While primarily theoretical, the research offers important practical implications for understanding how strategies must evolve with their environment. It demonstrates the value of balanced approaches over purely aggressive or cooperative strategies and highlights the importance of pattern recognition in strategic decision-making. These insights suggest new approaches for designing adaptive strategic systems in various contexts.
DECEPTIVE TIT-FOR-TAT
This paper examines a variant of sneaky Tit-for-Tat (“Deceptive Tit-for-Tat”) which operates as TFT but includes a strategic deviation. After at least five rounds of mutual cooperation, the system decides to randomly defect twice. The opponent’s response to the sneak then determines the long-term outcome of the simulation. If the opponent continues to operate through the second random defection, the simulation categorises them as a blind defector and is prompted to enter permanent defection. If the opponent retaliates by defecting, the strategy signals forgiveness through two unconditional rounds of cooperation before reverting to standard Tit-for-Tat, after which no more defects are attempted.

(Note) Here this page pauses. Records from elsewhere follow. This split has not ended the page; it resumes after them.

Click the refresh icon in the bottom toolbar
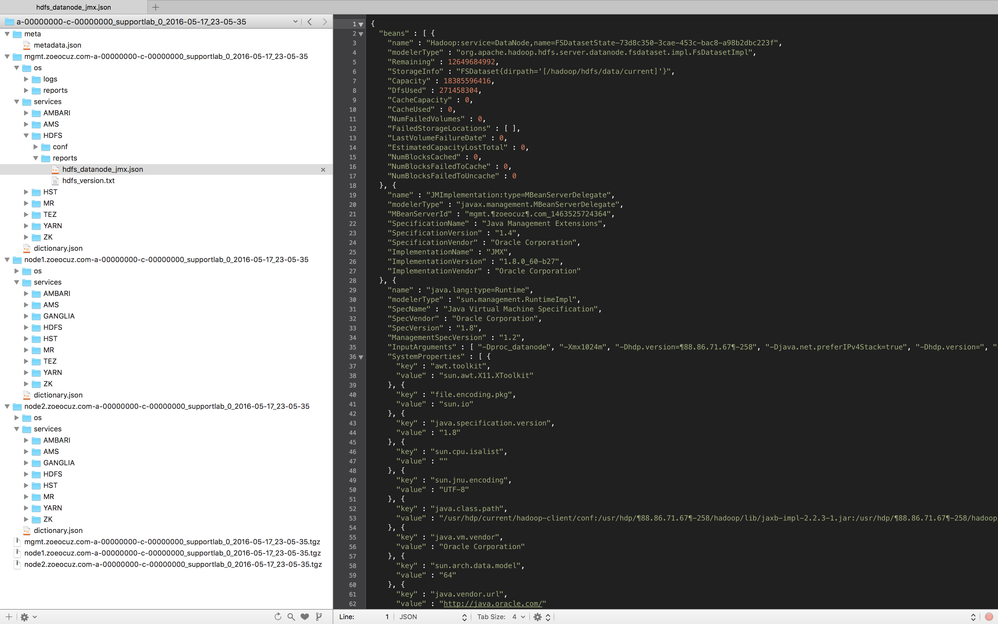This screenshot has width=998, height=624. pos(278,616)
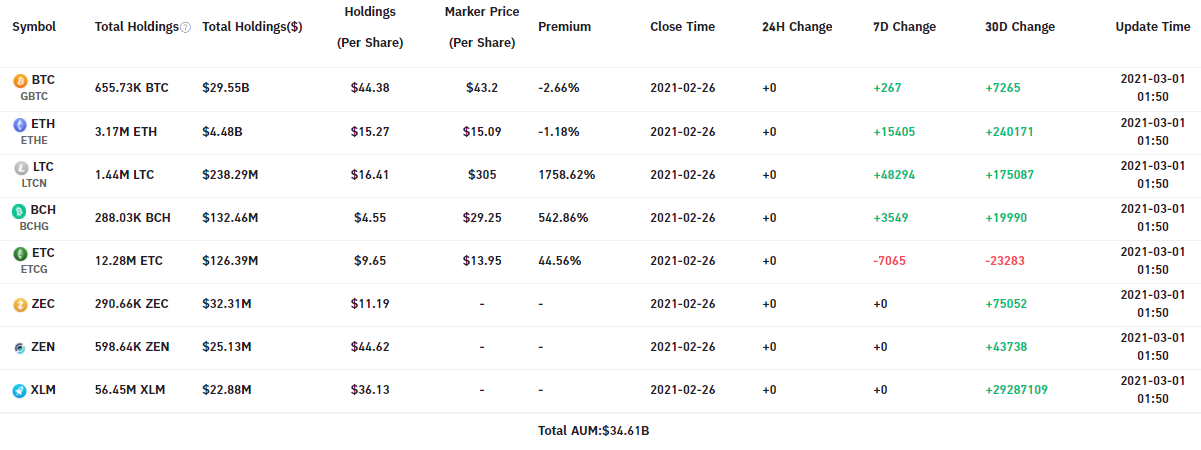Click the 30D Change column header
The image size is (1201, 450).
point(1020,27)
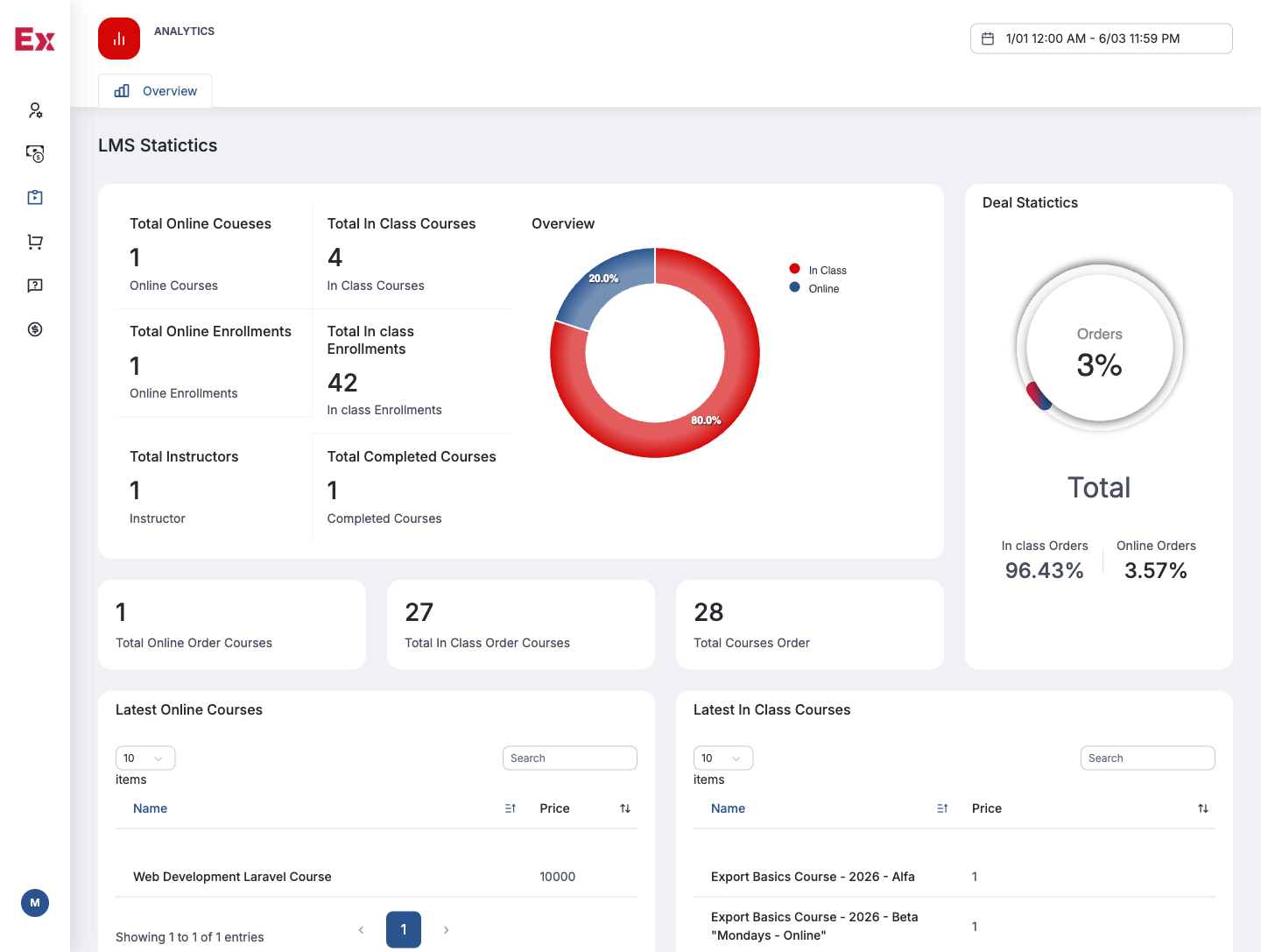Open the money screen sidebar icon
The height and width of the screenshot is (952, 1261).
tap(35, 154)

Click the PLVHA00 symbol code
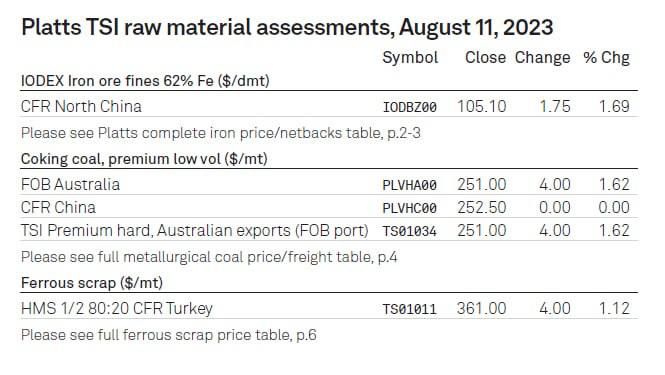click(410, 185)
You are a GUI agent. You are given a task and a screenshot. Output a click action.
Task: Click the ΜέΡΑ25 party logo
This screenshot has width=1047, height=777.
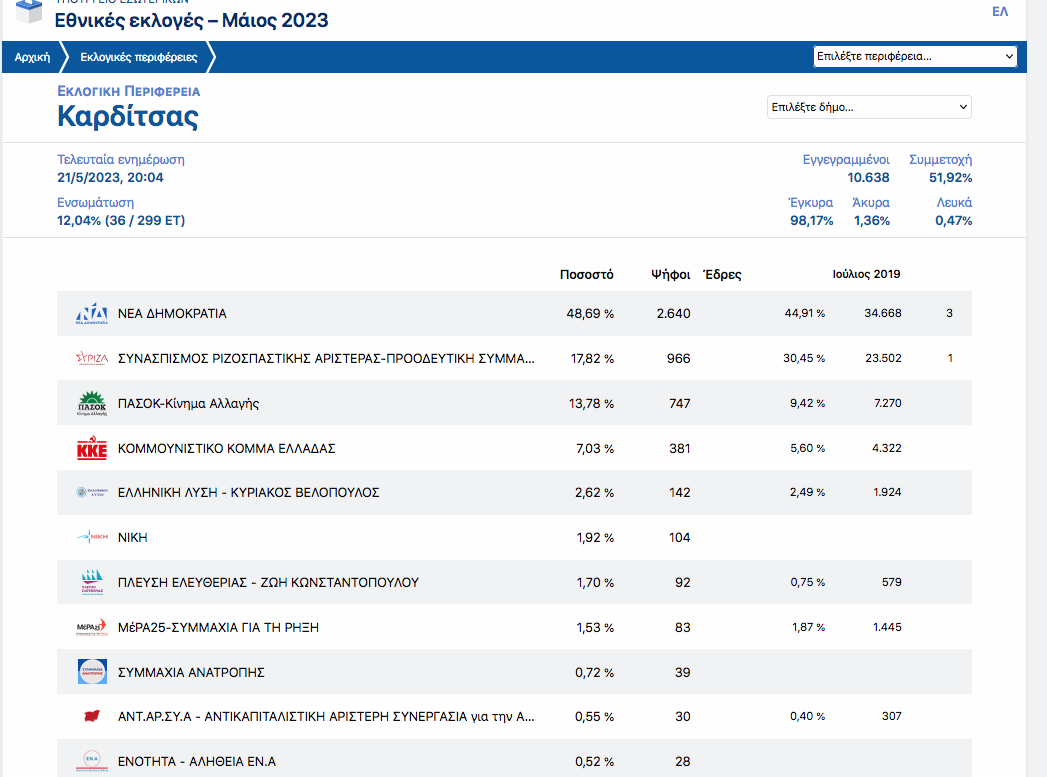pos(92,627)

This variation of sneaky TFT was emulated to explore the balance between opportunism and cooperation. Traditional Tit-for-Tat maintains mutual cooperation effectively but is predictable and vulnerable to evolutionary drift by unconditional cooperators, who are in turn vulnerable to defect-heavy strategies. Introducing a deviation allows us to test whether short-term defections can improve payoffs without permanently destabilising the cooperation. The two random sneaks create a controlled deviation in the interaction, revealing the opponents tolerance for exploitation and providing insight to the dynamics of trust, retaliation and forgiveness within the system. By observing the opponent’s response, we can distinguish between blind, naive cooperation and resilient ones.
The deliberate two-step defection acts as a trial: if the opponent continues to cooperate they are classed as overly trusting or exploitable, prompting the strategy to take advantage and defect indefinitely to maximise payoff. On the other hand, if the opponent retaliates, this demonstrates the opponent is resilient and the strategy signals forgiveness by cooperating twice before reverting to standard TFT. In this way, the strategy can identify suckers. By identifying suckers the simulation can hopefully distinguish them from resilient opponents who retaliate. Recognising these vulnerable opponents is important as it should enable selective exploitation and maximise payoffs. At the same time, the forgiveness mechanism means resilient opponents should ideally remain engaged in cooperative interactions and promote long-term stability within the simulation. However, while this mechanism can have short-term competitive gains, misidentifying a cooperative but foreign opponent as a sucker may lock the strategy into permanent defection, undermining long-term payoffs and reducing the opportunity for sustained mutual cooperation.
By running this variation, we can capture the play between opportunistic behaviour, strategic resilience and forgiveness, which gives us an understanding of how small deviations influence outcomes in repeated interactions. The inclusion of noise – in this case the random defections – adds a layer of realism and unpredictability to the simulation. Noise can disrupt cooperation and mask the opponents true intentions, which makes it difficult for the standard Tit-for-Tat to maintain long-term stability. Testing the variant of TFT with the presence of noise allows us to assess whether its probing mechanisms are robust to the uncertainty of the simulation and whether the random, opportunistic deviations can still provide an advantage over the opponent without collapsing the cooperative relationships.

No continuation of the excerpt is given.